An American Folksinger’s Experiences in Spirit.
February 8th, 2008
Santa Cruz, California
Received by FAB.
I am here, Phil Ochs.
You were right when you told your friends that I followed you home tonight. I knew how much you loved the album, and your Angel guides guided you to purchase the CD. And, as you clearly understand, you have created a rapport with me that goes back many years.
I did in fact suffer not just from my suicide but from other things I did wrong, as well as from a lot of misplaced anger. But that is now in the past, and I have progressed considerably.
Your thought is true, that my burning sense of righteousness helped me greatly over here. After I got the lay of the land, I was visited by some very beautiful spirits, who helped me to find the way to progression. It was in this way that I found the Divine Love.
I found that many of my feelings and attitudes were in fact in harmony with God’s Will, even though in other ways, other aspects of my behavior were not in such accord. But the fact that I did have this godly component enabled me to progress more quickly than if I had been devoid of it.
You are wondering where I currently am in my spiritual journey. Well, I now live in the Third Sphere, where everything is beautiful and in harmony. I am still writing songs, but my subject, as you easily can understand, has radically changed. I have lost that angry bitterness, and my songs have a greater sweetness. This sweetness was part of my personality on earth, but it was drowned out too often by more negative patterns, such as this free-floating anger.
I see now what you clearly perceived when you first became aware of my music, that my music has the quality to remain, even though its contents are topical to the time in which it arose. And this is because my concern was justice, and I, like you, could not stand what was happening in my country. It turned my stomach, and I just had to speak out, which I did.
In the workings of the laws of the spirit world, this speaking out came back to bless me, and gave me much needed comfort, after I was struggling with the consequences of my tragic deed. I obeyed the Creator by speaking on behalf of justice, and I disobeyed Him by taking my own life. I know you find it hard to grasp the immense disparity of these contradictory tendencies, and yet they were both found in me.
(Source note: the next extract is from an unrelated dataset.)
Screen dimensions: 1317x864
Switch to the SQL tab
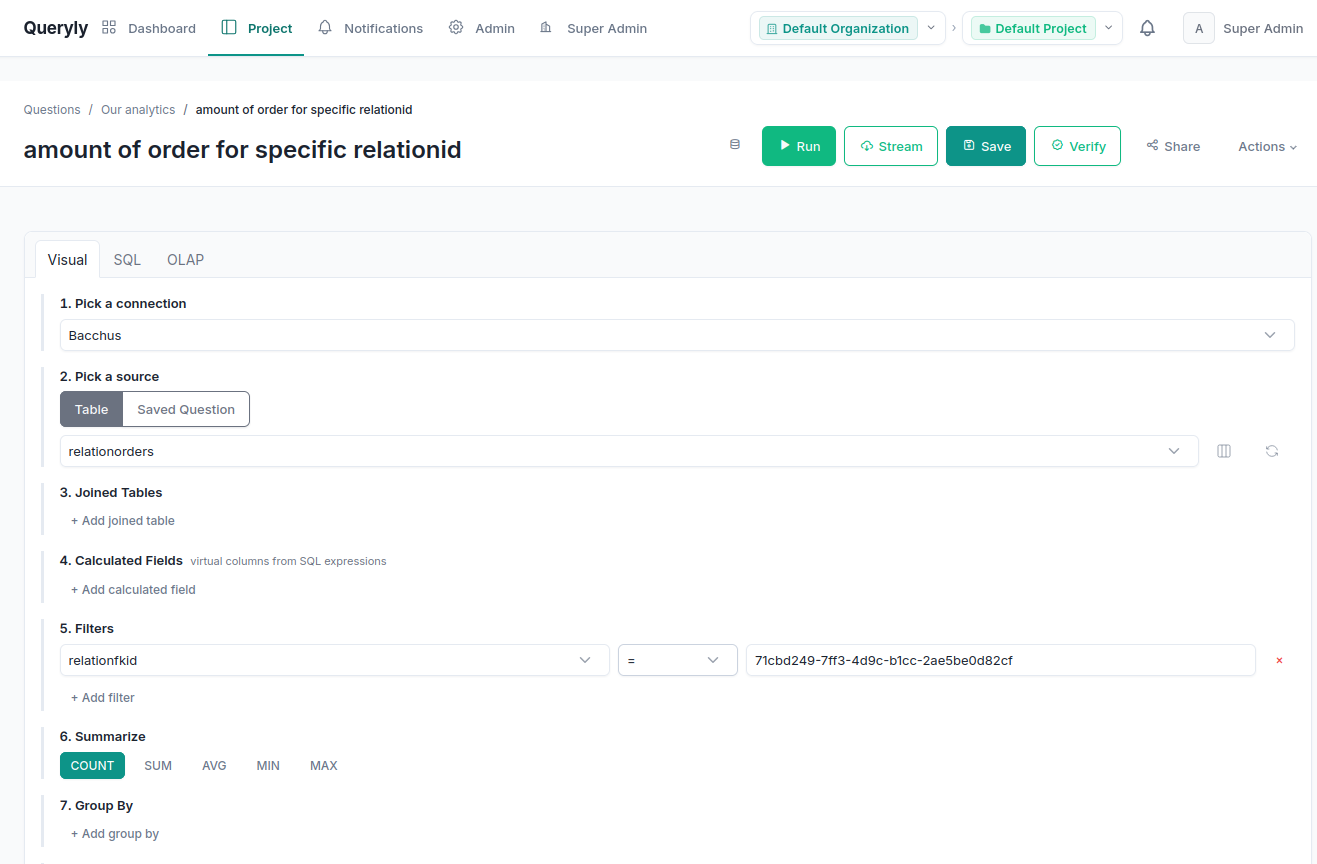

Oh, it was hard at first! I didn’t know what to expect, and I encountered other suicides just like me. They had cared for truth as I had. But we all felt we deserved the suffering that came upon us.
My desire to come out of my unfortunate condition brought beautiful Angels to me, who told me that God had looked with favor on my behavior in regard to the courage I had shown speaking out about the evils of my time. And they explained that once I became free of my suffering, all the good things I did would come back to me and make me happy.
I, being intelligent, reasoned that this made sense. I felt it was just that I suffer, since I rejected God’s greatest gift of life. But I also thought that the good things I stood for also should be reflected in the way the Creator treated me.
And so it was true, for as my soul sent out earnest prayers for forgiveness and for the Divine Love, I found that my inner condition got lighter, and I found myself in a lighter sphere. The more I prayed, the more I progressed, and the more I progressed, the more I prayed. It was amazing and wonderful that I held the key to my own development, even as I recognized God’s Grace in removing from me the darkness that had afflicted me.
I really loved the poem you wrote about me. It makes my heart glad that when this book is published, as it surely will, I will be remembered in that way, and you will thus perpetuate my memory to a younger generation.
Your perception is that though my songs were topical and specific to the time, they are still completely sincere, and have musical quality that will remain. That is what I have heard from certain spirits over here.
Sooner or later, the truth will out, and the Creator has a hand in guiding humanity toward this goal. I realize that the sense of justice is an ineradicable part of human nature, and I feel happy that I was able to listen to my conscience the way I did.
Yes, I was a rebel who could not accept society’s norms. But I also operated in that wider dimension of justice that united me to so many others who did as I did. I have met many of these souls, and have had such wonderful conversations about how God had used us to further His purposes.
Just as God has rescued many from oppression, so He will operate in the same way in your time, for though the actors have changed, the drama is exactly the same in principle, and the same laws of morality are fully working now as they have been from the beginning.
I wish for you a happy life. My closing message to the world is that it really pays to listen to one’s conscience and to love the truth. This works out in ways we can scarcely imagine, and it sets up a force field that unites humanity to the Divine, and brings the world into harmony with God’s Will.
Thank you for receiving this long message. I am happy to be represented in the world in this way, and to be able to further God’s Kingdom by affirming what has always been true.
Philip David “Phil” Ochs (December 19, 1940 – April 9, 1976) was an American protest singer (or, as he preferred, a topical singer) and songwriter who was known for his sharp wit, sardonic humor, earnest humanism, political activism, insightful and alliterative lyrics, and distinctive voice. He wrote hundreds of songs in the 1960s and ’70s and released eight albums.
After years of prolific writing in the 1960s, Ochs’s mental stability declined in the 1970s. He eventually succumbed to a number of problems including bipolar disorder and alcoholism, and took his own life in 1976.